Our dog runs away so much, I’m just going to spray paint our phone number on her side.
{Pixar Meet & Greet}
Buzz Lightyear: I’m a talking toy
Dory: I’m a talking fish
Lightning McQueen: I’m a talking car
Guy from UP: My wife died
Everyone:
Dory: I’m a talking fish
Standing on the corner with a cardboard sign that says ‘will work around red flags.’
[school teacher job interview]
Can I ask you some questions?
I don’t know CAN you?
haha impressive [stands] welcome aboard!
so yesterday i gave my number to a cute guy in the dining hall… LMFAOOO
I’m so hungry I could eat a hor—
*horse walks by snorting aggressively*
ticulturalist
*horticulturalist pops up trimming hedge aggressively*
Captain: Does anyone have a hanky we can use for a white flag?
Me: Here Cap.
Captain: Does anyone have a clean hanky we can use for a white flag?

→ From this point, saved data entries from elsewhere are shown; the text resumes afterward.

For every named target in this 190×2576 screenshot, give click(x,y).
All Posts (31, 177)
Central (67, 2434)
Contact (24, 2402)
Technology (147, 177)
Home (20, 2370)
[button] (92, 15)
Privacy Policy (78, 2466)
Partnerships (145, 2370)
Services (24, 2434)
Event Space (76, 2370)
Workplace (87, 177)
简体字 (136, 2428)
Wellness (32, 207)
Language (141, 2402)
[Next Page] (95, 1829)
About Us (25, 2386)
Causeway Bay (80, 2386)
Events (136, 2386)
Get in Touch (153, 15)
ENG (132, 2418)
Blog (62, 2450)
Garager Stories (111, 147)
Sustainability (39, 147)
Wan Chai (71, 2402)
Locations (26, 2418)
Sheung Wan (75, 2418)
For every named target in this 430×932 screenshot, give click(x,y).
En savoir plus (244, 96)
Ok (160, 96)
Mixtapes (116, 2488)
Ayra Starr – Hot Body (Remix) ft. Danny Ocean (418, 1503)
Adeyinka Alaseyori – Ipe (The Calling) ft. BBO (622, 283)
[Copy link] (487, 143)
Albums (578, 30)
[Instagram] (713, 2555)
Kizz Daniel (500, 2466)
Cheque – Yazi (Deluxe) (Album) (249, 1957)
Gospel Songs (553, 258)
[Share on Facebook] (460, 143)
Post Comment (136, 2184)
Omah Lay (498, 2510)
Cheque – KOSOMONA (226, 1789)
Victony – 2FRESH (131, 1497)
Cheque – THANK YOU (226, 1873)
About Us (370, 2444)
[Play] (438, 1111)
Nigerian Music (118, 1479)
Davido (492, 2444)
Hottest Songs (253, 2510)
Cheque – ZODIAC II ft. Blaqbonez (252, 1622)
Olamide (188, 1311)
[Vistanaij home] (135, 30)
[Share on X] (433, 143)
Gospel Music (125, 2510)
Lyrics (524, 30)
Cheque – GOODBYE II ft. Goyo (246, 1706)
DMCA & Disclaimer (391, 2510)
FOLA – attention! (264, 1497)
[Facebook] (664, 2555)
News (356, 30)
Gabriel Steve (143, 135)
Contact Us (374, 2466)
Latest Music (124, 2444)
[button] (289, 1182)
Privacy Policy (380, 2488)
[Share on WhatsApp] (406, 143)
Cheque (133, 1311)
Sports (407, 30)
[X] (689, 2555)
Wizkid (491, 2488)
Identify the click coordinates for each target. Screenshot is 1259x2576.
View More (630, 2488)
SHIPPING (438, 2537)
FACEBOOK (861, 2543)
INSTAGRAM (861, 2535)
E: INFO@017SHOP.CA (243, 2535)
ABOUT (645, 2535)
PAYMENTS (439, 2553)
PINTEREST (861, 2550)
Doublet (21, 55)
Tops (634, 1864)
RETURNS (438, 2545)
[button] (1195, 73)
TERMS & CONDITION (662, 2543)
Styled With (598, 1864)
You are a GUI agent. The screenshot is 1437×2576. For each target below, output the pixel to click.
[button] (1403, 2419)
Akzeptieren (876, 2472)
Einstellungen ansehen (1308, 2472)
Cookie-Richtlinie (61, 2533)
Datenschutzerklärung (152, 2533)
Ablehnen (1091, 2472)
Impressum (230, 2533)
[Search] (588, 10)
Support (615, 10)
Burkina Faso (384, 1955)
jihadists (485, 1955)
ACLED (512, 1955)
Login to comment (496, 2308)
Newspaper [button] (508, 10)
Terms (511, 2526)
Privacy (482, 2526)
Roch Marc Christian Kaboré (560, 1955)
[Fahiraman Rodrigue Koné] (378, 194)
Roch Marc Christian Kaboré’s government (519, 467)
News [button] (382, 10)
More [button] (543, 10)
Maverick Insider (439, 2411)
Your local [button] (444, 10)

“People keep accidentally asking me to purchase meat for them”
“By mistake?”
“Not you as well”.
God: I’ve always regretted not making you the dominant species
Man: But you did—
Dog: She was talking to me
Smart person: I just read Fahrenheit 451
Me, a jerk: in the rest of the world, it’s called Celsius 232.778
(by @ZachWeiner )
I had a friend named Nigel but after you’ve introduced him a few times the novelty wears off.
I’ve been filming the couple next to me on this flight for the last 45 minutes hoping they’ll do something that could go viral. No good content so far (the woman looks very uncomfortable and the man keeps threatening to have me arrested)
As a kid, I always wondered why my mom never wore the macaroni necklace I made her to work. And now I’m a mom and I’m like, Oh. OK.
Taking spiders outside to “help” them, buddy this is their house you weren’t born here
Based on how he reacts, you’d think my dog’s entire family was killed by pizza delivery guys.
What’s it called when you’re a perfectionist but also extremely bad at everything?